Paul Pen is a Spanish author of literary fiction, thriller and suspense. His first novel, El aviso, earned him the title of Fnac New Talent in 2011  and has been translated into German, Italian and English. This debut was described as "outstanding" by Babelia, the cultural section of Spanish newspaper El País. In 2013, he released his second novel, El brillo de las luciérnagas (Plaza y Janés), published in English by AmazonCrossing in April 2016, translated by Simon Bruni. He has also published some fifteen short stories, some of them appearing in men's magazines such as NOX and Don. In 2017, his third novel La casa entre los cactus (Desert Flowers) was published internationally in many languages, as it happened in 2019 with his subsequent novel Un matrimonio perfecto (Under the Water).

Film and TV 
Most of Pen's novels are being or have been adapted for the big screen. The film adaptation of his first novel El aviso was released on Netflix in July 2018 as The Warning. Jorge Guerricaechevarría penned the Spanish script with revisions by Chris Sparling and Chris Rossi.

▶ _GIVEN REQUEST 1_: Reproduce part of the Paul Pen passage word for word. Begin at the words "Film and TV" and stop after "and Chris Rossi.".
▶ _GIVEN REQUEST 2_: In the Paul Pen passage, who translated El brillo de las luciérnagas into English?

▶ _EXTRACTED DATA_:

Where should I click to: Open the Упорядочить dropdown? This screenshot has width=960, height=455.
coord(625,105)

---

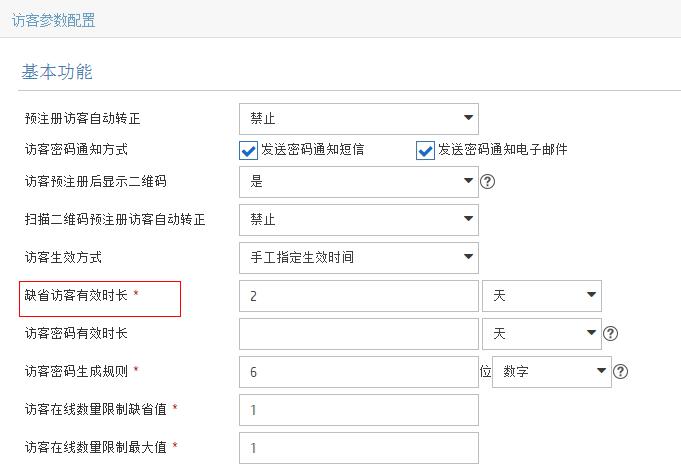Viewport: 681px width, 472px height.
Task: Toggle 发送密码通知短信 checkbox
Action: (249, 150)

▶ _REPLY 1_:
Film and TV 
Most of Pen's novels are being or have been adapted for the big screen. The film adaptation of his first novel El aviso was released on Netflix in July 2018 as The Warning. Jorge Guerricaechevarría penned the Spanish script with revisions by Chris Sparling and Chris Rossi.

▶ _REPLY 2_: Simon Bruni